_INFORMATION GIVEN:_
□ □ □ □ □

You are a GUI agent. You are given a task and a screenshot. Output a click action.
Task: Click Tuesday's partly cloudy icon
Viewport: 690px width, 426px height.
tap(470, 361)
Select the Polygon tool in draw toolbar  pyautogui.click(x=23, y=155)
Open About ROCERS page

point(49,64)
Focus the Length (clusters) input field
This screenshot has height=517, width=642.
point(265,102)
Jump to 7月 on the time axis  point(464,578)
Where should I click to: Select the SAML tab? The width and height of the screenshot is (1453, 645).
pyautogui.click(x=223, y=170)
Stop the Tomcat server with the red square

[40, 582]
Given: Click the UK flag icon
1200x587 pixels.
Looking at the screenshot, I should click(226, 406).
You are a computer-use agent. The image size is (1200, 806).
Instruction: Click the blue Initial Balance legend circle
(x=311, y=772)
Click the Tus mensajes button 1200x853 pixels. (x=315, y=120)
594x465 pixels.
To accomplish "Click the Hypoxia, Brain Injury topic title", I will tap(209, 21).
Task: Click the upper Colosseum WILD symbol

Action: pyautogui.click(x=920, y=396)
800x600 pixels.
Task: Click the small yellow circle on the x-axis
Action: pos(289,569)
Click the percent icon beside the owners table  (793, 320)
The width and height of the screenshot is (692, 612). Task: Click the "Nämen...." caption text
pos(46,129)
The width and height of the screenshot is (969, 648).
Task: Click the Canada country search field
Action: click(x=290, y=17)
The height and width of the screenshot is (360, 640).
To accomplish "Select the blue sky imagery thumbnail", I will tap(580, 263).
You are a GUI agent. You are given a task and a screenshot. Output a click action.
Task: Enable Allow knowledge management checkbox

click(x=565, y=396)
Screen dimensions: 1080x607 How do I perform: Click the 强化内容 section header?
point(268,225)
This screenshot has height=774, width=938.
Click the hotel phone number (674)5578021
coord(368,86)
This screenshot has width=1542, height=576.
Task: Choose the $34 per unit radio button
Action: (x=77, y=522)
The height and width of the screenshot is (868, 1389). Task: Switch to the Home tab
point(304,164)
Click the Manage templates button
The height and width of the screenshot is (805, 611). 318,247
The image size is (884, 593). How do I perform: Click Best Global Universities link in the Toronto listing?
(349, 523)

□ □ □ □ □

_WHAT TO PRODUCE:_ Please copy out each record, character for character.

_RESULT OF THE EXERCISE:_
You are a GUI agent. You are given a task and a screenshot. Output a click action.
Task: Click Tuesday's partly cloudy icon
Viewport: 690px width, 426px height.
tap(470, 361)
Select the Polygon tool in draw toolbar  pyautogui.click(x=23, y=155)
Open About ROCERS page

point(49,64)
Focus the Length (clusters) input field
This screenshot has height=517, width=642.
point(265,102)
Jump to 7月 on the time axis  point(464,578)
Where should I click to: Select the SAML tab? The width and height of the screenshot is (1453, 645).
pyautogui.click(x=223, y=170)
Stop the Tomcat server with the red square

[40, 582]
Given: Click the UK flag icon
1200x587 pixels.
Looking at the screenshot, I should click(226, 406).
You are a computer-use agent. The image size is (1200, 806).
Instruction: Click the blue Initial Balance legend circle
(x=311, y=772)
Click the Tus mensajes button 1200x853 pixels. (x=315, y=120)
594x465 pixels.
To accomplish "Click the Hypoxia, Brain Injury topic title", I will tap(209, 21).
Task: Click the upper Colosseum WILD symbol

Action: pyautogui.click(x=920, y=396)
800x600 pixels.
Task: Click the small yellow circle on the x-axis
Action: pos(289,569)
Click the percent icon beside the owners table  (793, 320)
The width and height of the screenshot is (692, 612). Task: Click the "Nämen...." caption text
pos(46,129)
The width and height of the screenshot is (969, 648).
Task: Click the Canada country search field
Action: click(x=290, y=17)
The height and width of the screenshot is (360, 640).
To accomplish "Select the blue sky imagery thumbnail", I will tap(580, 263).
You are a GUI agent. You are given a task and a screenshot. Output a click action.
Task: Enable Allow knowledge management checkbox

click(x=565, y=396)
Screen dimensions: 1080x607 How do I perform: Click the 强化内容 section header?
point(268,225)
This screenshot has height=774, width=938.
Click the hotel phone number (674)5578021
coord(368,86)
This screenshot has width=1542, height=576.
Task: Choose the $34 per unit radio button
Action: (x=77, y=522)
The height and width of the screenshot is (868, 1389). Task: Switch to the Home tab
point(304,164)
Click the Manage templates button
The height and width of the screenshot is (805, 611). 318,247
The image size is (884, 593). How do I perform: Click Best Global Universities link in the Toronto listing?
(349, 523)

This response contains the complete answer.